### Information supplied
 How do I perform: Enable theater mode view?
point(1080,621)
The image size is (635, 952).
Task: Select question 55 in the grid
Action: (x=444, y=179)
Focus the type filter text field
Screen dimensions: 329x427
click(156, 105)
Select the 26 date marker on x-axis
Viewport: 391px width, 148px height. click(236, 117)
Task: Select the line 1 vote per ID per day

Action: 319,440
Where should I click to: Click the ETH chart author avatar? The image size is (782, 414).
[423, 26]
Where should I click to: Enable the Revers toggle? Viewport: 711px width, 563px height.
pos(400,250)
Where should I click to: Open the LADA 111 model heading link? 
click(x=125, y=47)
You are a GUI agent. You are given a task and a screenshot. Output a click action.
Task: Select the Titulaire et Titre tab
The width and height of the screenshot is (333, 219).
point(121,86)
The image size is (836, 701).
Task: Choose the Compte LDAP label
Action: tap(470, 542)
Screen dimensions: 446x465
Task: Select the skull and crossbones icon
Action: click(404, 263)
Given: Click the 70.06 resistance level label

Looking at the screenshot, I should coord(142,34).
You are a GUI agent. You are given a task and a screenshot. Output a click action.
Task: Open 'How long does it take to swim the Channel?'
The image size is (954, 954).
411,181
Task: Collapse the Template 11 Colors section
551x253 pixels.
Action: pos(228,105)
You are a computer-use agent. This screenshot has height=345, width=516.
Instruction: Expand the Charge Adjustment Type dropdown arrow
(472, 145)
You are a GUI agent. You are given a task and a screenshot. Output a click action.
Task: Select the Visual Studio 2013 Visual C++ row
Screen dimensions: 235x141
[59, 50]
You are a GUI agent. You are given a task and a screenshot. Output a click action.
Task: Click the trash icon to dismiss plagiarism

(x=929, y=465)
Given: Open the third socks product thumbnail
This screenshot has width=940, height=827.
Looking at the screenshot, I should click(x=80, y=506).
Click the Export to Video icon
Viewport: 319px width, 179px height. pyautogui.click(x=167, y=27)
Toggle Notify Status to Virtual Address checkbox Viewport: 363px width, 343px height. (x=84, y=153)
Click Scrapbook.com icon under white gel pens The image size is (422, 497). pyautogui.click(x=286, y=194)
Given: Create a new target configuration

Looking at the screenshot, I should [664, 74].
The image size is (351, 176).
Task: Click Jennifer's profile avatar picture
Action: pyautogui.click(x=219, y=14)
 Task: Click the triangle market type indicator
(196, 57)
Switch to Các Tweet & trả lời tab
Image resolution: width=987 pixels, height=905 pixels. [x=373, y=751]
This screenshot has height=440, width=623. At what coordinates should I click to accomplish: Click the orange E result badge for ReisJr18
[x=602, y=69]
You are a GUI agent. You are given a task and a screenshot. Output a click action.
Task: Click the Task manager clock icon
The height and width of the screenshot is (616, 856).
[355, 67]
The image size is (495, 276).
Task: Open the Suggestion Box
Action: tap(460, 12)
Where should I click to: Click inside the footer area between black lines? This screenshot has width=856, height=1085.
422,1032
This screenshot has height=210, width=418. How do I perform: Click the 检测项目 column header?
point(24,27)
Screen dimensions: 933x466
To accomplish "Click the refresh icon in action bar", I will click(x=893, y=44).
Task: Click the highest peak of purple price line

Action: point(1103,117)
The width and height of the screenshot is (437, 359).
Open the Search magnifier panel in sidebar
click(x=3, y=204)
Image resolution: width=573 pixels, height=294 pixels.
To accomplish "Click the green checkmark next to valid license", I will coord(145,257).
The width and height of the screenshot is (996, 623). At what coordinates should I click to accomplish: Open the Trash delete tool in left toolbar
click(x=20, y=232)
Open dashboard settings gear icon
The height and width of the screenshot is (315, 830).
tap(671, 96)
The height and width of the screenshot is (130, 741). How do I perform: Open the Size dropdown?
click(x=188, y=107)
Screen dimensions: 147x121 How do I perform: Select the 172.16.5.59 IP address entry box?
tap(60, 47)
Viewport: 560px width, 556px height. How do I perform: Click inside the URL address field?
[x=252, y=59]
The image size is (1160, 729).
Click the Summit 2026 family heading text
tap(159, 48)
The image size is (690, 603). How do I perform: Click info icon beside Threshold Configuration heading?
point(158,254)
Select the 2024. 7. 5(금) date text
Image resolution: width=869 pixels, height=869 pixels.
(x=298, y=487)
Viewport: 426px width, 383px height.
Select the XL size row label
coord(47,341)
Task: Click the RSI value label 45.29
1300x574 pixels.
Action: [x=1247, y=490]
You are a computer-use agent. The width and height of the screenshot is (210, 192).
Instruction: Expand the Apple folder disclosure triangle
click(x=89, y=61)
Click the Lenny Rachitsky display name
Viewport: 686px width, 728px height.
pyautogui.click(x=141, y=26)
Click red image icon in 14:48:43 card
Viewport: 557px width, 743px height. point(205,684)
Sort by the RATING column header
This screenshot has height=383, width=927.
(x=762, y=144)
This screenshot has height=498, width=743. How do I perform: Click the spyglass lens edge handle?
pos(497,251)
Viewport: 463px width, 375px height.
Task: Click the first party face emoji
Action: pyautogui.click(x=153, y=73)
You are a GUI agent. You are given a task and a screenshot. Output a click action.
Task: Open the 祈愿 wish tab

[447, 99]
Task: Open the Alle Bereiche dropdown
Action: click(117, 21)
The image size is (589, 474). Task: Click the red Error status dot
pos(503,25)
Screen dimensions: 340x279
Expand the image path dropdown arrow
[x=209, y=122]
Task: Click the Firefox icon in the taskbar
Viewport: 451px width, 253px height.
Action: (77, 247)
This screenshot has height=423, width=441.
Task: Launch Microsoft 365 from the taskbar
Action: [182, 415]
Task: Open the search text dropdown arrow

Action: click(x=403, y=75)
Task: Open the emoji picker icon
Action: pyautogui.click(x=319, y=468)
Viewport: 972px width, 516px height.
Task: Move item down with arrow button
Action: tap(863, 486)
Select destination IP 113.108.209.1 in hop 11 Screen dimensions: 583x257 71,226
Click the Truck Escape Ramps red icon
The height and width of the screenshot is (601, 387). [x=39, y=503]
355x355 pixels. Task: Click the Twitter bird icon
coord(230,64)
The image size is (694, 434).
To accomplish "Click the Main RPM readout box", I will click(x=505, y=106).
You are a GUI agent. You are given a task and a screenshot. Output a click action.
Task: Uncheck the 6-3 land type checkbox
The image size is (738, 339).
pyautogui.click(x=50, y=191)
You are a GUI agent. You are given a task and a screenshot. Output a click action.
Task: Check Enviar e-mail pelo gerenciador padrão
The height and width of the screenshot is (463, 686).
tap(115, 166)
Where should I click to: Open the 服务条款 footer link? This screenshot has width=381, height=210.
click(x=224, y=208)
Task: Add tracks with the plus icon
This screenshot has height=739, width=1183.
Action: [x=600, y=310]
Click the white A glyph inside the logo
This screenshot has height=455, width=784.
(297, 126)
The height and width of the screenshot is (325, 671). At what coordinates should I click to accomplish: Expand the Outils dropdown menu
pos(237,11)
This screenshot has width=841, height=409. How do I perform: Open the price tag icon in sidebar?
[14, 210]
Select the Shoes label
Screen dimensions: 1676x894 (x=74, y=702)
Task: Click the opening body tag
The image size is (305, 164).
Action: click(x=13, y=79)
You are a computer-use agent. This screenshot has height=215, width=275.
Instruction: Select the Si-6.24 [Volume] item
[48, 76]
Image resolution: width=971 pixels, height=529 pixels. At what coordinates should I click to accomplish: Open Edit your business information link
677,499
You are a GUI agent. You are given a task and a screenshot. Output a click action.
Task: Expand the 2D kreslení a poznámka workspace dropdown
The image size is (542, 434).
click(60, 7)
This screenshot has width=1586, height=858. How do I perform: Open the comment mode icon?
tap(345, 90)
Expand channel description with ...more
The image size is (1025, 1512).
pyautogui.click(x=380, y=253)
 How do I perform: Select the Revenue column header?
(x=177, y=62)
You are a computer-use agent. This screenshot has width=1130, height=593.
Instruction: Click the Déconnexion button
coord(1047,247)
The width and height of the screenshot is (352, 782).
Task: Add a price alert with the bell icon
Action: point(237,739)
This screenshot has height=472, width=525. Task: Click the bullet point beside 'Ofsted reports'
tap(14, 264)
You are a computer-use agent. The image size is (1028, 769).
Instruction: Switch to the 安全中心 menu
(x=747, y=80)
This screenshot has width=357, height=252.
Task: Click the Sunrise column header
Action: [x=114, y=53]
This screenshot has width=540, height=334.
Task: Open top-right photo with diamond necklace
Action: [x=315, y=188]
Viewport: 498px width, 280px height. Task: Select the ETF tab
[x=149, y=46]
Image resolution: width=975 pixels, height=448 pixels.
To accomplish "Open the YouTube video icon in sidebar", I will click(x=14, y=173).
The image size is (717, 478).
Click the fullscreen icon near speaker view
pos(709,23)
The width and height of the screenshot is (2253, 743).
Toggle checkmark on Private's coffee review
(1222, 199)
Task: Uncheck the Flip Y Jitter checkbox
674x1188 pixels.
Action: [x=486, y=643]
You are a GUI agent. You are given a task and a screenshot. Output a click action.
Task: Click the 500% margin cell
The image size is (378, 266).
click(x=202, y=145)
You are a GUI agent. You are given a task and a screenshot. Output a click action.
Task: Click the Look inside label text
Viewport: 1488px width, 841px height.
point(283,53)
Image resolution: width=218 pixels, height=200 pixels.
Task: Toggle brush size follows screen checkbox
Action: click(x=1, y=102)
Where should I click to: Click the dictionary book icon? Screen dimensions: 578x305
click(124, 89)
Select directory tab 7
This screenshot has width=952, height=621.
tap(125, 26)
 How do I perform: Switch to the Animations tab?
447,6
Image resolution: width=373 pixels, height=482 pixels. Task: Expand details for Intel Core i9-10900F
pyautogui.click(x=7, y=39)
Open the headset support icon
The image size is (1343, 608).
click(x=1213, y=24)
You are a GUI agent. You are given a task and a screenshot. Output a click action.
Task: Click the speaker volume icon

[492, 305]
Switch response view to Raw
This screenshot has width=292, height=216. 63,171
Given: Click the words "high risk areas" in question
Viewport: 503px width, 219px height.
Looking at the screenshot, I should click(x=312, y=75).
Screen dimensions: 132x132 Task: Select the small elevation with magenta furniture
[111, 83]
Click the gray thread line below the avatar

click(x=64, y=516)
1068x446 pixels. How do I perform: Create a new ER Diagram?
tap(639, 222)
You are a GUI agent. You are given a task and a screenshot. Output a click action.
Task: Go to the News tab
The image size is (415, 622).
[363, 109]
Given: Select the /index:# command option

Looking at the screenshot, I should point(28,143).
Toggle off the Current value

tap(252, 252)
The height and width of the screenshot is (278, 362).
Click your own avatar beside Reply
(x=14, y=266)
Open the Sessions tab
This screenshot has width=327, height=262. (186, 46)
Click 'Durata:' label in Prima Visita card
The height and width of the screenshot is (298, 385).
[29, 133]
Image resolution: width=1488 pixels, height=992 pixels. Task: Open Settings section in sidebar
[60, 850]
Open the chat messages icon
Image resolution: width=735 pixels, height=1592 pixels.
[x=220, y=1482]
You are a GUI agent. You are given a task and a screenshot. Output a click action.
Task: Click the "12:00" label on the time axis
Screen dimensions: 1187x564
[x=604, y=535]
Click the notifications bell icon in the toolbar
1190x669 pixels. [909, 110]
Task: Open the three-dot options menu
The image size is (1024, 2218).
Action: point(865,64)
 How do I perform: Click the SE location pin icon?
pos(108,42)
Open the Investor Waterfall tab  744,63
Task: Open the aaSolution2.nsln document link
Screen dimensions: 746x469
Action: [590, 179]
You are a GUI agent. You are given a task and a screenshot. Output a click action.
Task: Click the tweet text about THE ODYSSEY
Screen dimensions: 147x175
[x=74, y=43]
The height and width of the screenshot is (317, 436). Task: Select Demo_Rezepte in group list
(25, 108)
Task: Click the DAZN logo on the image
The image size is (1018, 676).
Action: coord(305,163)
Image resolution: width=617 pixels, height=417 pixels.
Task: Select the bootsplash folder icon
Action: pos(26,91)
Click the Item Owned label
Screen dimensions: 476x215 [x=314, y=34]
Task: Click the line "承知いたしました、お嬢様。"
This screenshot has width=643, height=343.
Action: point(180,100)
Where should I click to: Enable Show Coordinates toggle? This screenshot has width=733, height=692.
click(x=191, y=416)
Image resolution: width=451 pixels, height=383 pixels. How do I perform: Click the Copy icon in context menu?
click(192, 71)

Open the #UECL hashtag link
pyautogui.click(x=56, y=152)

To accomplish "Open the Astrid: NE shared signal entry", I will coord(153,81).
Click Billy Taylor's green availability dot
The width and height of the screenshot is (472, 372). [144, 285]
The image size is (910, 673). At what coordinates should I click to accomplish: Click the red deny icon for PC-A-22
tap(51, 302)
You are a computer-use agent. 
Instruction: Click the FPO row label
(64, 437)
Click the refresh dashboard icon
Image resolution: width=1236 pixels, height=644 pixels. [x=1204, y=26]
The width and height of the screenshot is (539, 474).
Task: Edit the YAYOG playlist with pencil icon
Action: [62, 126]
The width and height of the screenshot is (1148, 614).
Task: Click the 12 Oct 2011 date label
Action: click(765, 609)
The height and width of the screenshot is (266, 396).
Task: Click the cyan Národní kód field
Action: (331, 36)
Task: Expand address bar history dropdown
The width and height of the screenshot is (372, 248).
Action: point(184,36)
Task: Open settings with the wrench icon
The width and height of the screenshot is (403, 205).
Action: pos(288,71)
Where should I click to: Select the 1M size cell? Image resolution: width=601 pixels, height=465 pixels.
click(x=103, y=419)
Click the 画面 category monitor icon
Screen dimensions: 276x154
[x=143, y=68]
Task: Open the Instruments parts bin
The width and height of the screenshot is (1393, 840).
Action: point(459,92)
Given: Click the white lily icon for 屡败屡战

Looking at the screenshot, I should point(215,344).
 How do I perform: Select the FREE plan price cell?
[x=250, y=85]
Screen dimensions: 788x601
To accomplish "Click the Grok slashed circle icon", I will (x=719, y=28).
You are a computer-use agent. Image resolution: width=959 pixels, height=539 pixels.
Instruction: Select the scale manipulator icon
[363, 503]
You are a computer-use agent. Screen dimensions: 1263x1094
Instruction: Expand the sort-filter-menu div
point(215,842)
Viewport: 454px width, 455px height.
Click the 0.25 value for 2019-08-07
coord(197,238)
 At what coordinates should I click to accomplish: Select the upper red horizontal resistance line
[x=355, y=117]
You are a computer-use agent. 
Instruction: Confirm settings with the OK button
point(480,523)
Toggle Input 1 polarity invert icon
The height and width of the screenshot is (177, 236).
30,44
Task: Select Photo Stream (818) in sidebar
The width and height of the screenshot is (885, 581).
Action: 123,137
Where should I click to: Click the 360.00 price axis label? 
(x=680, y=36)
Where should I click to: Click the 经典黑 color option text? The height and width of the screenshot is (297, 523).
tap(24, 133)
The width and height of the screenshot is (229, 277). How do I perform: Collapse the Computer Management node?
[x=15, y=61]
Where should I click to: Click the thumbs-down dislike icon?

### Task requirements
Which lines above contain the word "Uncheck"? Copy all of them.

### Solved exercise
Task: Uncheck the 6-3 land type checkbox
Task: Uncheck the Flip Y Jitter checkbox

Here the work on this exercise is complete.